§ Task brief
Reproduce the rows below without changes, from the line containing "has width=199, height=150." through the last row, including both ends.

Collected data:
· · · ·

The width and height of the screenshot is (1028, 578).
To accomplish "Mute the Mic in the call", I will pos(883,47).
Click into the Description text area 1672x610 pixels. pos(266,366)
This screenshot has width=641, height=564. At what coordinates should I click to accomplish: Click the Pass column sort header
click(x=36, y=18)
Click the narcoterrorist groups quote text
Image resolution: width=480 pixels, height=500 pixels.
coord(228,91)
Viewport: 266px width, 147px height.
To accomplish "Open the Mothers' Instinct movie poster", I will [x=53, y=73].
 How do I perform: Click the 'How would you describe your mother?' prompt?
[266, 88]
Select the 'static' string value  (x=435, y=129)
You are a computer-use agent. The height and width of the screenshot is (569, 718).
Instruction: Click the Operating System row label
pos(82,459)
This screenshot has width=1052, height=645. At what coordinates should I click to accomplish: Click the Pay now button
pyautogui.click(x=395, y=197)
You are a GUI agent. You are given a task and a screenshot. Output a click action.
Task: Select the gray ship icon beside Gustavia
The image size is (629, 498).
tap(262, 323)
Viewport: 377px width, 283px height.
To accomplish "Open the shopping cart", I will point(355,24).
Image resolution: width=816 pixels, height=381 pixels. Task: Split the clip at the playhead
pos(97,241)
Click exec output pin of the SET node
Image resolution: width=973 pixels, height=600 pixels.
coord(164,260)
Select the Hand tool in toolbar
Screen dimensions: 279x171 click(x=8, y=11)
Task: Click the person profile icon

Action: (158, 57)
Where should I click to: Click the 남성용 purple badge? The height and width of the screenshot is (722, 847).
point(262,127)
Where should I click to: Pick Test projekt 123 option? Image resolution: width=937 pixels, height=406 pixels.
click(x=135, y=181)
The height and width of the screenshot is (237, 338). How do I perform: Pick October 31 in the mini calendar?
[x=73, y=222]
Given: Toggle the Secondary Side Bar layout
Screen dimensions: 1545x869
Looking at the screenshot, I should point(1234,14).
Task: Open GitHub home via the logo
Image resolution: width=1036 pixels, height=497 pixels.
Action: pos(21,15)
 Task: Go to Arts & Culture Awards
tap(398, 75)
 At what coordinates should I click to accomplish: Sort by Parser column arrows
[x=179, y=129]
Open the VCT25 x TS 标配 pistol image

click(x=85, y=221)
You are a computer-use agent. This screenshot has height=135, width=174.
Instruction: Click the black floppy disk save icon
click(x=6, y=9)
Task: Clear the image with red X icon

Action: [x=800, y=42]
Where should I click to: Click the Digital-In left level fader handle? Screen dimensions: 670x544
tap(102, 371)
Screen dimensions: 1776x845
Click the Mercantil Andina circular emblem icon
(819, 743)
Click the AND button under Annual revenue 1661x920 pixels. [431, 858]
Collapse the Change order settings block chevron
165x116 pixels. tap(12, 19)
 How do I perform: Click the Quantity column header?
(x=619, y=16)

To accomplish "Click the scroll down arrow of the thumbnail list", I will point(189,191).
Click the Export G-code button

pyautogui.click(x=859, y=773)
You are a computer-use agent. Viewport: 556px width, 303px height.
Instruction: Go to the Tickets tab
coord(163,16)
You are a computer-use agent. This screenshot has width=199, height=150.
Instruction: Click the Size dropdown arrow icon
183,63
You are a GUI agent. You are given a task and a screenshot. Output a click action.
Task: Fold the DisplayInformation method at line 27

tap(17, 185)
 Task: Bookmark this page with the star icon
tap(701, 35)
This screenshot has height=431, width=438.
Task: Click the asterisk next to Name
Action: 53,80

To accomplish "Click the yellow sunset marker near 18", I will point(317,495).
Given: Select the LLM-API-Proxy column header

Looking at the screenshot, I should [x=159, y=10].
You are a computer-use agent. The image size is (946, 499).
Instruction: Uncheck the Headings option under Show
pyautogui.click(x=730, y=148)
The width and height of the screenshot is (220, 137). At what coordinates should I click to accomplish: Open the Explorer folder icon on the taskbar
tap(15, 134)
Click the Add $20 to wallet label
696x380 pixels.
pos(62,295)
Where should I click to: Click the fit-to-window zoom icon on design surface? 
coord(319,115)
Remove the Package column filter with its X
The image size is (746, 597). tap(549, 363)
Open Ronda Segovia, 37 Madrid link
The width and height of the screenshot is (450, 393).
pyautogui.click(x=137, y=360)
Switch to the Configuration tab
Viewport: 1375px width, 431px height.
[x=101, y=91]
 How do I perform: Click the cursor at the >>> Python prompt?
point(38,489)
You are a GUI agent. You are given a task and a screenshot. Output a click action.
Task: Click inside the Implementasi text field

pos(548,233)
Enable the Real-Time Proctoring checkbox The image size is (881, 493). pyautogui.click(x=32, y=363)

· · · ·

§ Full solution
You are a computer-use agent. This screenshot has width=199, height=150.
Instruction: Click the Size dropdown arrow icon
183,63
You are a GUI agent. You are given a task and a screenshot. Output a click action.
Task: Fold the DisplayInformation method at line 27

tap(17, 185)
 Task: Bookmark this page with the star icon
tap(701, 35)
This screenshot has height=431, width=438.
Task: Click the asterisk next to Name
Action: 53,80

To accomplish "Click the yellow sunset marker near 18", I will point(317,495).
Given: Select the LLM-API-Proxy column header

Looking at the screenshot, I should [x=159, y=10].
You are a computer-use agent. The image size is (946, 499).
Instruction: Uncheck the Headings option under Show
pyautogui.click(x=730, y=148)
The width and height of the screenshot is (220, 137). At what coordinates should I click to accomplish: Open the Explorer folder icon on the taskbar
tap(15, 134)
Click the Add $20 to wallet label
696x380 pixels.
pos(62,295)
Where should I click to: Click the fit-to-window zoom icon on design surface? 
coord(319,115)
Remove the Package column filter with its X
The image size is (746, 597). tap(549, 363)
Open Ronda Segovia, 37 Madrid link
The width and height of the screenshot is (450, 393).
pyautogui.click(x=137, y=360)
Switch to the Configuration tab
Viewport: 1375px width, 431px height.
[x=101, y=91]
 How do I perform: Click the cursor at the >>> Python prompt?
point(38,489)
You are a GUI agent. You are given a task and a screenshot. Output a click action.
Task: Click inside the Implementasi text field

pos(548,233)
Enable the Real-Time Proctoring checkbox The image size is (881, 493). pyautogui.click(x=32, y=363)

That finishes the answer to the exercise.